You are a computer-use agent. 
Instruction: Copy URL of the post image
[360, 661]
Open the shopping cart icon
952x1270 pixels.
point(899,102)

● ● ●

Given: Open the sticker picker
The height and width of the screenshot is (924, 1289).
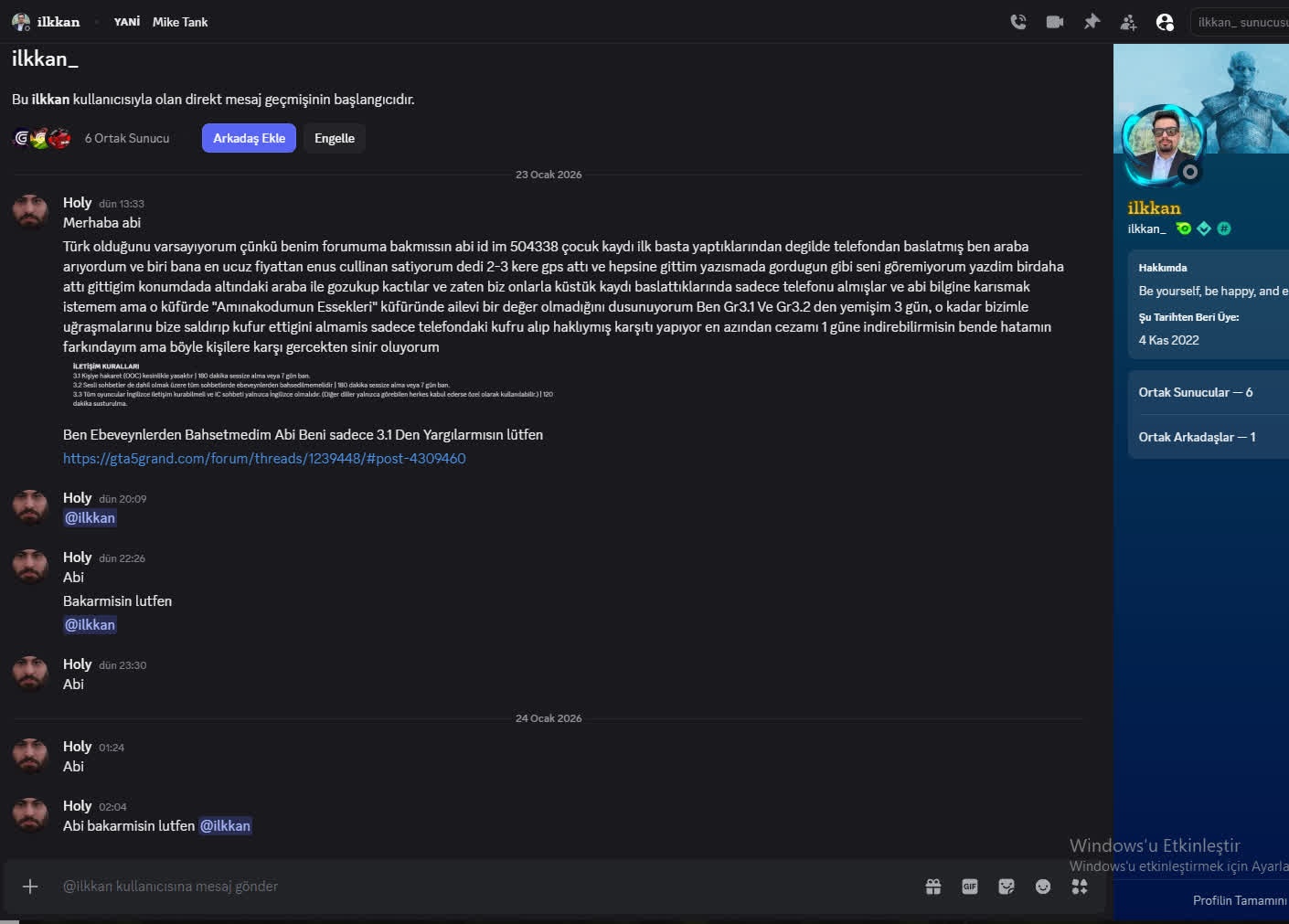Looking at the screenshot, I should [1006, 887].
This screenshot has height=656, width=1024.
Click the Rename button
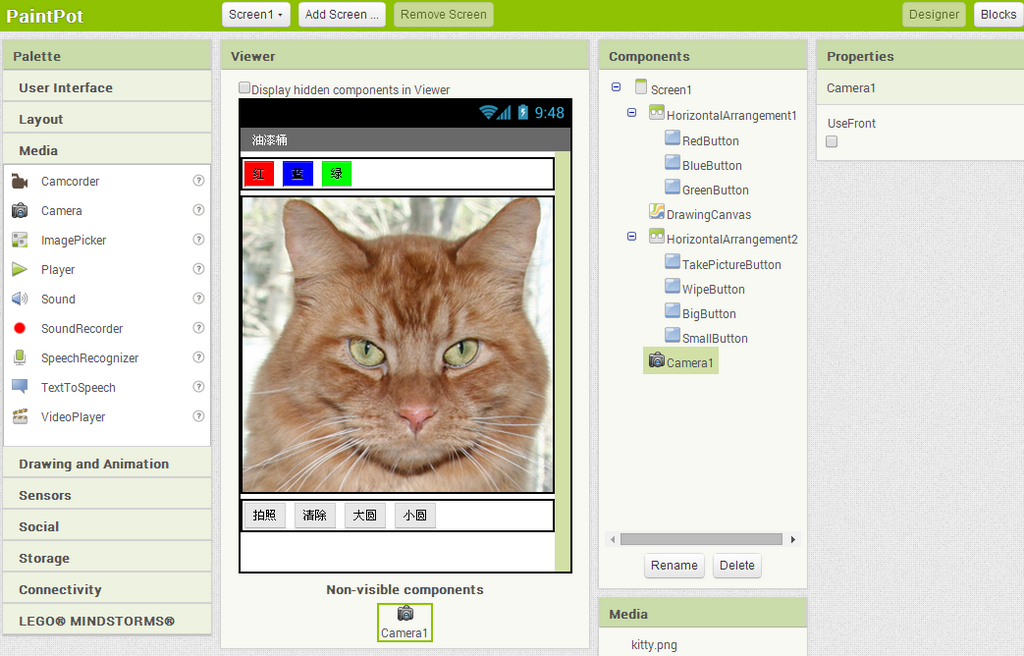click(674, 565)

● ● ●

Written request
Reproduce the records verbatim, from the line containing "You are a computer-use agent." to the line containing "point(899,102)".

Answer to the task
You are a computer-use agent. 
Instruction: Copy URL of the post image
[360, 661]
Open the shopping cart icon
952x1270 pixels.
point(899,102)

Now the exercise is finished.